Advanced Corporate Finance

The economic value of the Antamina mine is the value of the discounted stream of expected future sales of copper and zinc, less any development and extraction costs.

If we run 10,000 trials Monte Carlo simulation for the Antamina mine, under the situation that the mine forced to be developed by the winner at the end of year two, the mean value of NPV is about $454 million, the project has a negative NPV in 39% of the trials. So the most they want to pay under this auction process would be $454 million.

If the winner has the option to abandon development after two years, in this case, by eliminating all negative-NPV outcomes, excel runs out a NPV of $704 million, which are the most amounts they want to pay.
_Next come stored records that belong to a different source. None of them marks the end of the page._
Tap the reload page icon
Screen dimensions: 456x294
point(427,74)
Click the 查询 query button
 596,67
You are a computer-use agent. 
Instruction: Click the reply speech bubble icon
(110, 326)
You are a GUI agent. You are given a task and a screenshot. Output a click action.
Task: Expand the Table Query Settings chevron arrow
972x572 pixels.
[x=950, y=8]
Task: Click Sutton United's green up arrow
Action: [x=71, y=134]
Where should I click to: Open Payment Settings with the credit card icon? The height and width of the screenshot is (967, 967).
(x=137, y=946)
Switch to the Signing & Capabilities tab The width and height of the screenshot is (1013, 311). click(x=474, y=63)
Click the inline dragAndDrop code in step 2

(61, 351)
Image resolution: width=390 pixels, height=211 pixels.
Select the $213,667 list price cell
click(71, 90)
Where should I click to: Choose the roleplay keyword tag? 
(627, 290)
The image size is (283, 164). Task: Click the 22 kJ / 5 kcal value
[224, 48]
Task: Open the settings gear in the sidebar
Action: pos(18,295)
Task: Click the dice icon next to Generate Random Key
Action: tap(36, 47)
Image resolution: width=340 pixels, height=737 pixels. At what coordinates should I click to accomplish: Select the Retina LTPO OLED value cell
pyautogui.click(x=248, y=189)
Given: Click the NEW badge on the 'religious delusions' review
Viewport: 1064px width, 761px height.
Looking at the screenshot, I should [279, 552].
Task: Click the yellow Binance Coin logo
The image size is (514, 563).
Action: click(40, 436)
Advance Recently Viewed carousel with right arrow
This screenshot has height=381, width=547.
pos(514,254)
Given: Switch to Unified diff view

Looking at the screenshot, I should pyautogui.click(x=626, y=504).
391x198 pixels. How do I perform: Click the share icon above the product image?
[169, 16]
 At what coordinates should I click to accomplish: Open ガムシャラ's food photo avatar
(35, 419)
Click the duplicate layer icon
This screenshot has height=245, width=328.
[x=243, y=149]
From the result that excel ran out, there is a 39% chance we get a negative NPV and should walk away after two years under medium ore scenarios, the rest 61%, we should continue to develop.

The higher the investment commitment, the higher chance the penalty will occur. Through run the simulation, expected value of penalty is about 8% of investment commitment if it is higher than the sum of required capital expenditures of year 1998, 1999, 2000, which is 581, 602 and 622 millions for low, expected and high scenarios. So the estimated value of the bid under these rules would be $704*92% = $648 millions, the most amount you want to pay.

One official said: “We obviously want to sell at an interesting price, but the principal objective is to maintain and develop the sector by attracting quality companies.” By setting up a scheme that not only delivers little money up-front but also reduces the likelihood of development later on, the government seems unlikely to meet its stated goals. So the proposed rules did not seem like meet the government’s stated objectives.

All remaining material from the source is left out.